駐車場を使わせてもらう駄賃に缶コーヒーを買って、今はスマホの暗い画面をじっと見つめているところだ。
――昨日、礼を失したことを謝るために、今すぐ入谷に電話すべきだ。
そう分かっているのに、なかなか踏ん切りがつかないまま一分、二分と時間が流れる。
これ以上引き延ばすと次の予定に支障を来 す。そんな局面になってやっと、発信のアイコンをタップした。が、何と言うべきか考えがまとまっていない。仕方ない、もうどうとでもなれ。
相手は二コール目で出た。本来の声とは少し違う音に変換された、でも同じなめらかさを持った声が、通話口から流れ出てくる。
「はい、入谷です。いかがされましたか、橘さん」
その落ち着いた声音に内心ほっとする。昨日のことを根に持っている気配は感じない。良かった、いつもの調子だ。
「昨日のことをお詫びしたくて。不可抗力とは言え、途中で飛び出してしまい失礼しました」
「途中、ですか。何の途中でしたか」
揶揄するような色を滲ませて入谷が問うてくる。セックスの、とは口が裂けても言えるはずがない。
昨日も彼は俺の耳元で、湿った声で囁いていたのだっけ。そう回想すると、入谷の声が耳のそばから聞こえてくるのに耐えられない気持ちになり、たまらずハンズフリー通話に切り換える。
「……入谷さん、からかわないで下さい」
「僕は何も言ってはいませんよ。想像したのはそちらですから。……ご用件はそれだけでしょうか」
「あ、いえ……お詫びと言ってはなんですが、私にできることがあれば拝命致しますので。何かありましたら、いつでも仰って頂ければと」
それは社交辞令のつもりで、そこで会話を切り上げるつもりだったのだが。
「そうですか……では、橘さんのお宅に伺いたいです」
「えっ」完全に想定の範囲外の要望がすぐに返ってきて、素っ頓狂な声が出る。「うちに、ですか」
「ああ、もちろん僕の個人的な希望なので、駄目でしたら無理にとは申しませんが」
ストレートに願望を口にしながら、入谷はすぐしおらしくこちらを気遣う。計算ずくなのか、そういう性格なのか、分からない。いずれにしても俺はその揺さぶりに翻弄され、決然とした態度を崩されてしまう。
「いや……いえ、無理というわけでは。でも、本当に何もありませんよ、うちには」
「構いません。では、今週末などいかがでしょう」
またこの揺さぶりだ。入谷はこちらの懐にするりと巧みに入ってくる。しかし、今週末なんて――すぐに来てしまうではないか。

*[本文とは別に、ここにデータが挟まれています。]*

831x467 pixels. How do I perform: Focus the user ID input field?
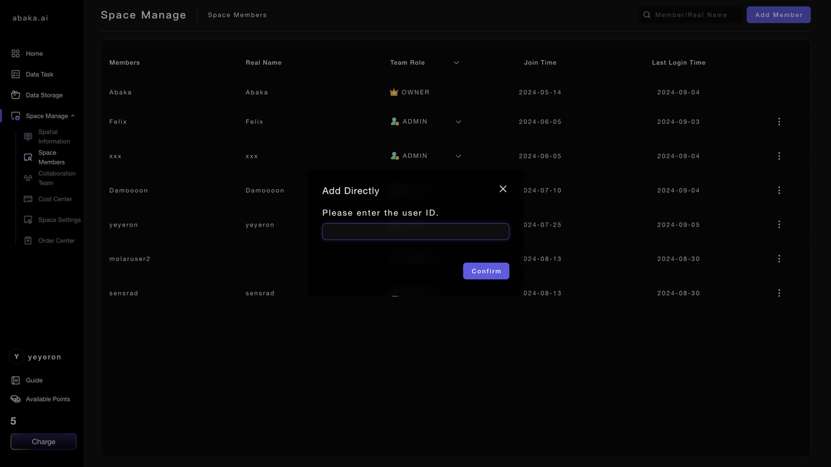pyautogui.click(x=416, y=232)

脳内にある箱をあれこれひっくり返して断る理由を探す。元々の持ち物が少ないから大がかりな掃除は必要ないし、土日に外せない重要な用事があるわけでも、その他入谷に来られたら困る理由があるわけでもない。
駄目だ。これは……断れない。
自宅で昨日のような事態になってしまえば、もう逃げ場はないだろう。どうやら週末までに、覚悟を決めておく必要があるらしい。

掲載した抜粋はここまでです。